## EXERCISE OBJECTIVE:
Please transcribe only the lines from the one holding "Voltar (63, 1037)" through the final line of the data, both included, with no pictures.

## RECORDS FOR THE TASK:
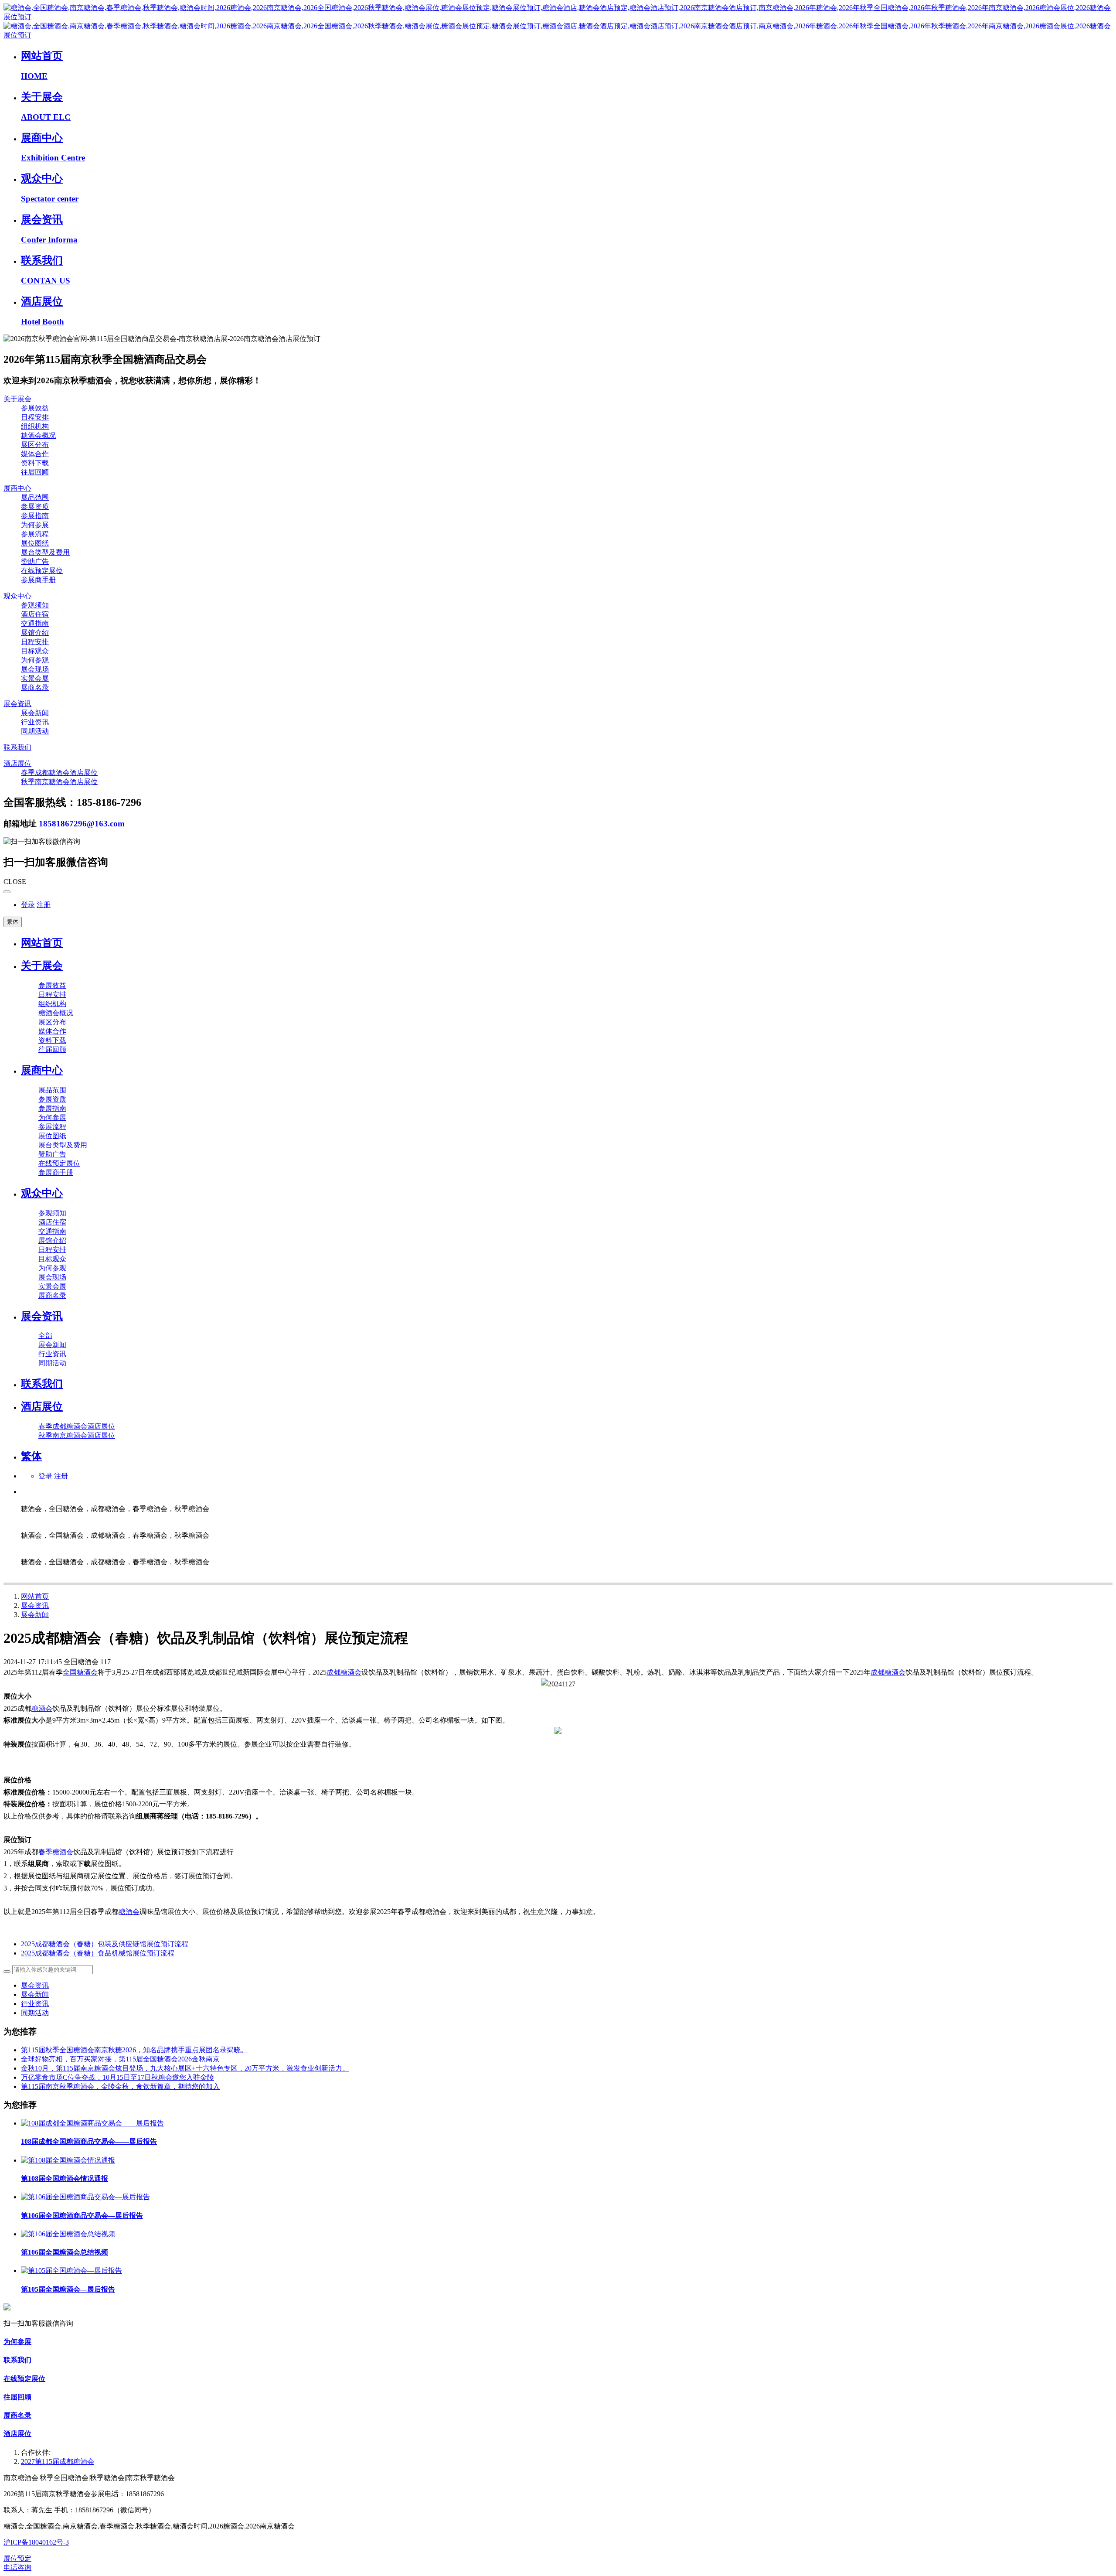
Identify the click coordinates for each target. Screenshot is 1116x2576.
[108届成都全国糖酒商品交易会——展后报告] (92, 2123)
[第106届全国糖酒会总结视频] (68, 2234)
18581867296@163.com (82, 823)
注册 (44, 904)
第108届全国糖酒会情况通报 (64, 2178)
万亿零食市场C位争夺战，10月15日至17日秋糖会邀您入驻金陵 (117, 2077)
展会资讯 (35, 1605)
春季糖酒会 (55, 1852)
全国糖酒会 (80, 1672)
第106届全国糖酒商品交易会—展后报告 (82, 2215)
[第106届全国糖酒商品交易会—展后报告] (85, 2197)
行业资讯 (35, 2003)
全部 (45, 1335)
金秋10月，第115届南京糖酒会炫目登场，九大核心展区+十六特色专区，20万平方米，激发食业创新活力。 (185, 2068)
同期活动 (35, 2012)
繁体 (12, 921)
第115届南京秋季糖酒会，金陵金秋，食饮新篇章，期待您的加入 (120, 2086)
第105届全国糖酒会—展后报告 (68, 2289)
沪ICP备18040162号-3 (36, 2542)
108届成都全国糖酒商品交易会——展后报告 (89, 2141)
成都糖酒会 (344, 1672)
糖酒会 (41, 1708)
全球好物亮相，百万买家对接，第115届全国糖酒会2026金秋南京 (120, 2059)
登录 (28, 904)
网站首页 (42, 943)
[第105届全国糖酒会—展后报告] (71, 2270)
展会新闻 (35, 1614)
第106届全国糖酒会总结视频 (64, 2252)
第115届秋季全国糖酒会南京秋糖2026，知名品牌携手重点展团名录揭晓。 (134, 2050)
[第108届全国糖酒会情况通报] (68, 2160)
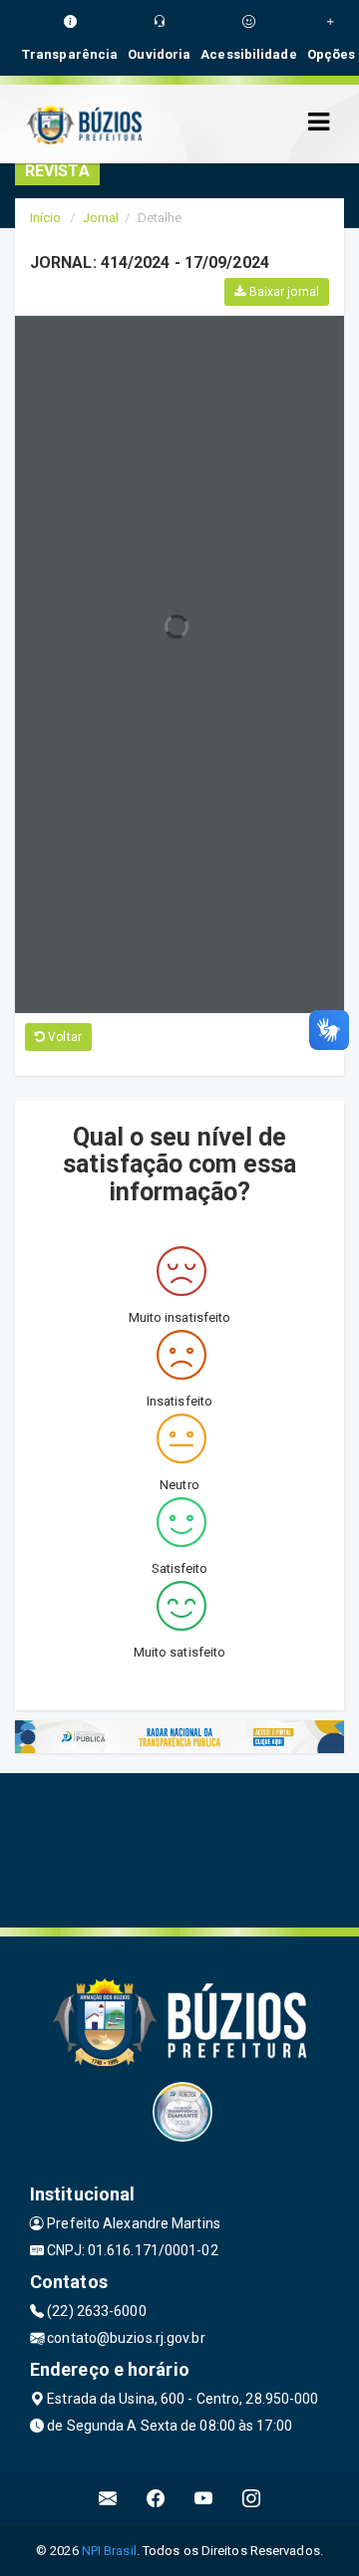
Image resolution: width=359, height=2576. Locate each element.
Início (46, 217)
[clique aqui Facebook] (156, 2498)
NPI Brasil (109, 2550)
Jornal (101, 217)
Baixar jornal (282, 292)
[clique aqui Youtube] (203, 2498)
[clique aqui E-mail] (108, 2498)
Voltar (63, 1037)
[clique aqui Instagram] (251, 2498)
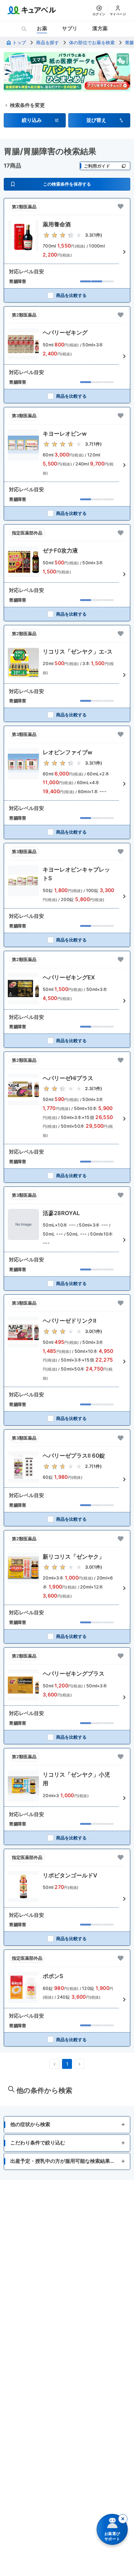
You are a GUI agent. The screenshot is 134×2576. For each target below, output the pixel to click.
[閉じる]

## EXERCISE RESULT:
Voltar (63, 1037)
[clique aqui Instagram] (251, 2498)
You are a GUI agent. The screenshot is 134×2576. For each target below, output the pixel to click.
[閉じる]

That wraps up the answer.